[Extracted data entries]
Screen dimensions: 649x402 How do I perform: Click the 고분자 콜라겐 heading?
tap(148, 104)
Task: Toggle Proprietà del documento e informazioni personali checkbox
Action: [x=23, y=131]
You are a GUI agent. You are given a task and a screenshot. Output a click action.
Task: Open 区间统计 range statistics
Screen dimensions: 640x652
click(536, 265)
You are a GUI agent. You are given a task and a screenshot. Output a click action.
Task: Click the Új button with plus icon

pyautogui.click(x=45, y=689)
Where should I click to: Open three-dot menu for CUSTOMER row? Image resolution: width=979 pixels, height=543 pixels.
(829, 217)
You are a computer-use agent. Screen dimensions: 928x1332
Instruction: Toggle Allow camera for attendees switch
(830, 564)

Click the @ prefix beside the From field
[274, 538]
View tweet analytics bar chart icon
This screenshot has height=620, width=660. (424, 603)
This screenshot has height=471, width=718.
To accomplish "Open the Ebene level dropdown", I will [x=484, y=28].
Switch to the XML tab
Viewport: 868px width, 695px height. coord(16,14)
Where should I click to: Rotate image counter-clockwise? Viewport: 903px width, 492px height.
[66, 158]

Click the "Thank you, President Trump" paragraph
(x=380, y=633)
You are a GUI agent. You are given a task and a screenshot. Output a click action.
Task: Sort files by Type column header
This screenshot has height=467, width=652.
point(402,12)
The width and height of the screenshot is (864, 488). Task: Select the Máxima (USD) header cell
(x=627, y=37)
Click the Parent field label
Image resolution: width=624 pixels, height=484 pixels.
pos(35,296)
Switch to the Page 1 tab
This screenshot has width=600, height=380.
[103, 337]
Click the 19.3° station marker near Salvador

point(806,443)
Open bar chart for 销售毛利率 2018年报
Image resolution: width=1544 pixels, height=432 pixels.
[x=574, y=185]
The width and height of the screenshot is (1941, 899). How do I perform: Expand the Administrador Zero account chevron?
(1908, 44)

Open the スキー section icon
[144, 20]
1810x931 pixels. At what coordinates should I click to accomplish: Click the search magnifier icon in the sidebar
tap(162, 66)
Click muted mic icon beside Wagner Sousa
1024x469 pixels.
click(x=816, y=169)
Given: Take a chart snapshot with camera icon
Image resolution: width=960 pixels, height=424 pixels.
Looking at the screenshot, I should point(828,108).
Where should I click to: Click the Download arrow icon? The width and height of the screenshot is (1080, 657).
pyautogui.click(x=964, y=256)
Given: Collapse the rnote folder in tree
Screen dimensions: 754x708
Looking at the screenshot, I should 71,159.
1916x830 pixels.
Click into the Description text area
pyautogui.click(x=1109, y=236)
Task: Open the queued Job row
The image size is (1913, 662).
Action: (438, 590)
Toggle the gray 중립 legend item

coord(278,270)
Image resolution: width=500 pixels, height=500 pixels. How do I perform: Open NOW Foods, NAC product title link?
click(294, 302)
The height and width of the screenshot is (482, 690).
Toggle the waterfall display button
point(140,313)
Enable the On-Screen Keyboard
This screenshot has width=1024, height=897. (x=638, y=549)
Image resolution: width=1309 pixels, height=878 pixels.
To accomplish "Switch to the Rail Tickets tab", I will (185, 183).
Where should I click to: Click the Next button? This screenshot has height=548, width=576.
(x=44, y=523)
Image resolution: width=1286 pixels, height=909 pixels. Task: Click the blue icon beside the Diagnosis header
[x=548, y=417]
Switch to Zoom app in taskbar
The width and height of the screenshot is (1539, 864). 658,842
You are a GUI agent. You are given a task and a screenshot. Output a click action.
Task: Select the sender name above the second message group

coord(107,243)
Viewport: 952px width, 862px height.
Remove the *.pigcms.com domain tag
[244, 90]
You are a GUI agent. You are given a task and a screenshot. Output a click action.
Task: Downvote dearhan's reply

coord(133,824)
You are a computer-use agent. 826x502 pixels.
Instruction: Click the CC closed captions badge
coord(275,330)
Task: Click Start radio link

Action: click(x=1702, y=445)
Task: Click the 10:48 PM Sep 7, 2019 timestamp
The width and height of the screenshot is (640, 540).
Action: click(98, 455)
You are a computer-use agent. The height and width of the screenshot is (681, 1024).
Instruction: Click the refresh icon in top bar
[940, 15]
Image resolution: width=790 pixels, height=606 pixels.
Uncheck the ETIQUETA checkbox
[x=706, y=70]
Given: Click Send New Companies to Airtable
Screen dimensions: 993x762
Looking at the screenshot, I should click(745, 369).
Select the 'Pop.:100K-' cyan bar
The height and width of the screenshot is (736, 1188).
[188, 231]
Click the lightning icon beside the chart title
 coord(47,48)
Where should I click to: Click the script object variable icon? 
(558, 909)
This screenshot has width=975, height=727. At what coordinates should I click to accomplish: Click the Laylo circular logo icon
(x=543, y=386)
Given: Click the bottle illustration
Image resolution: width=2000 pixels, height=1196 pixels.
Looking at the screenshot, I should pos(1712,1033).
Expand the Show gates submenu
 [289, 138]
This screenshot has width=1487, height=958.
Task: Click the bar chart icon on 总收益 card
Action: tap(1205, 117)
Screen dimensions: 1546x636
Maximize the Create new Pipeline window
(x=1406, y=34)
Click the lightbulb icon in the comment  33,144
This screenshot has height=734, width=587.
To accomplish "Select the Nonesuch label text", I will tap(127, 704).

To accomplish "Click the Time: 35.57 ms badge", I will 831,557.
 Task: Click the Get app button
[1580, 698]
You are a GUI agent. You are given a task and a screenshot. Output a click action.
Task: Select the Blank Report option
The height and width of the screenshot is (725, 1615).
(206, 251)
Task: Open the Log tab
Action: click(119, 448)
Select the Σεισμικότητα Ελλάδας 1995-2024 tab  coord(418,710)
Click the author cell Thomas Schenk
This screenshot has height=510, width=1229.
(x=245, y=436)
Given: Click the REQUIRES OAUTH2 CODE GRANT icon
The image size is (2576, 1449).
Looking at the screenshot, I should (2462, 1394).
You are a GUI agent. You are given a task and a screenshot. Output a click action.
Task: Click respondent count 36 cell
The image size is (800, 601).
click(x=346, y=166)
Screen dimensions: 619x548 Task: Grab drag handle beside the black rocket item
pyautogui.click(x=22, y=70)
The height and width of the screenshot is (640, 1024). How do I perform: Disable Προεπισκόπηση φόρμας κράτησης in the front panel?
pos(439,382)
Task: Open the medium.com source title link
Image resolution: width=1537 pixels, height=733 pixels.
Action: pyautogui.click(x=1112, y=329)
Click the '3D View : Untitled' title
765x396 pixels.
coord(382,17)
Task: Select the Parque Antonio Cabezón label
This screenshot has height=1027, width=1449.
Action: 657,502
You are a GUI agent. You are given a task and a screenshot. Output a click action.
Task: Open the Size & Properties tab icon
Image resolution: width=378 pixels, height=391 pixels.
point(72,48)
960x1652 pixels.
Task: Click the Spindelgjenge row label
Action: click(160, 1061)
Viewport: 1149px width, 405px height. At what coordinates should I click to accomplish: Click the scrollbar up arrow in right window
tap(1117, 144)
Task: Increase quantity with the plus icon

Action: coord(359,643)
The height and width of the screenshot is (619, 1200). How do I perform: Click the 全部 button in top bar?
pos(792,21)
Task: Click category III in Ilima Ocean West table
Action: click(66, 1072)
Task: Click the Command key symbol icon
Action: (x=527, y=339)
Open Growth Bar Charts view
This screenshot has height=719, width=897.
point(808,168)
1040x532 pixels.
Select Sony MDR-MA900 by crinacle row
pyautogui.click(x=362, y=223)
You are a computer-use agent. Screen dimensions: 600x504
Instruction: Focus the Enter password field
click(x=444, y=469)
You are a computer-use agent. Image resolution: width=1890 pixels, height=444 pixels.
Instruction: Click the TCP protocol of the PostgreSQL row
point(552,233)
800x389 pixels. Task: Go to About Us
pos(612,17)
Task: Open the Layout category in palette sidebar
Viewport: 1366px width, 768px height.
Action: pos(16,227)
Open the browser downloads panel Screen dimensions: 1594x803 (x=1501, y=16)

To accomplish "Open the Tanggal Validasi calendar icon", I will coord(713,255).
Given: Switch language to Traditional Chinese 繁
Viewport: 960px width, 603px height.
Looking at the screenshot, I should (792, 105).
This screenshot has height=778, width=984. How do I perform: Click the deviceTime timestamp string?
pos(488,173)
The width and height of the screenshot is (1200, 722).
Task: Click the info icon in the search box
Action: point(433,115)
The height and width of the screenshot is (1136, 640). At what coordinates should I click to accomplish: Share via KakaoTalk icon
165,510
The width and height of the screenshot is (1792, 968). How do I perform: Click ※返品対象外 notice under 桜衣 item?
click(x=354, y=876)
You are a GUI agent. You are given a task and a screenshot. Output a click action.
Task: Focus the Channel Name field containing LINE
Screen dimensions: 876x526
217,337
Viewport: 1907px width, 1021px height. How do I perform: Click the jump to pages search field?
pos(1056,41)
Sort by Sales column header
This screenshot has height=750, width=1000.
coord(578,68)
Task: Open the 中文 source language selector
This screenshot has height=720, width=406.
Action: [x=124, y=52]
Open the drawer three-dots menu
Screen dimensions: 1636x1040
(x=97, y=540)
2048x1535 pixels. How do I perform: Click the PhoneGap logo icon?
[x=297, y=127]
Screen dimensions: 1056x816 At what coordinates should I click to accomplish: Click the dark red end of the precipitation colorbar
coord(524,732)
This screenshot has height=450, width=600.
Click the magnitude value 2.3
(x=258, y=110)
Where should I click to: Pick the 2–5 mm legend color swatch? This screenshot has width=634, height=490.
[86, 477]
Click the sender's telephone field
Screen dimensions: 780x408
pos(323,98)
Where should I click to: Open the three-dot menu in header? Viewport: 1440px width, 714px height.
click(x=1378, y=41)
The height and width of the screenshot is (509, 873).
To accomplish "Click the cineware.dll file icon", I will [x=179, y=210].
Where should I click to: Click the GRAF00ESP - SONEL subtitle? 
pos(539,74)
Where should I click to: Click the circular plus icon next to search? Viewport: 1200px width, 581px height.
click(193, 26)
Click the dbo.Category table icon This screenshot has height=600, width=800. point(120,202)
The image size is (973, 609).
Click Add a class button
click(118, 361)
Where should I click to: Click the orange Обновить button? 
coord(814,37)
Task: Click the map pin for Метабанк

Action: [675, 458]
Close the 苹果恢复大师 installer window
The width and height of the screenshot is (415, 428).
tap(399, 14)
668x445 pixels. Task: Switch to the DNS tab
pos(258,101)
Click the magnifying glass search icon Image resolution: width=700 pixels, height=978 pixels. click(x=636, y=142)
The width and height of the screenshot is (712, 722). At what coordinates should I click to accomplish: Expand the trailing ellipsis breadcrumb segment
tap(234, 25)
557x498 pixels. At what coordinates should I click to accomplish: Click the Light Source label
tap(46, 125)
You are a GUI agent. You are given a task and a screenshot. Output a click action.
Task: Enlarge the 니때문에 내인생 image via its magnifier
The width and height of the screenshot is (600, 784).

**The problem**
Show every line above in which the word "computer" is found.

**Your solution**
You are a computer-use agent. Screen dimensions: 928x1332
You are a computer-use agent. 826x502 pixels.
You are a computer-use agent. The height and width of the screenshot is (681, 1024).
You are a computer-use agent. Screen dimensions: 600x504
You are a computer-use agent. Image resolution: width=1890 pixels, height=444 pixels.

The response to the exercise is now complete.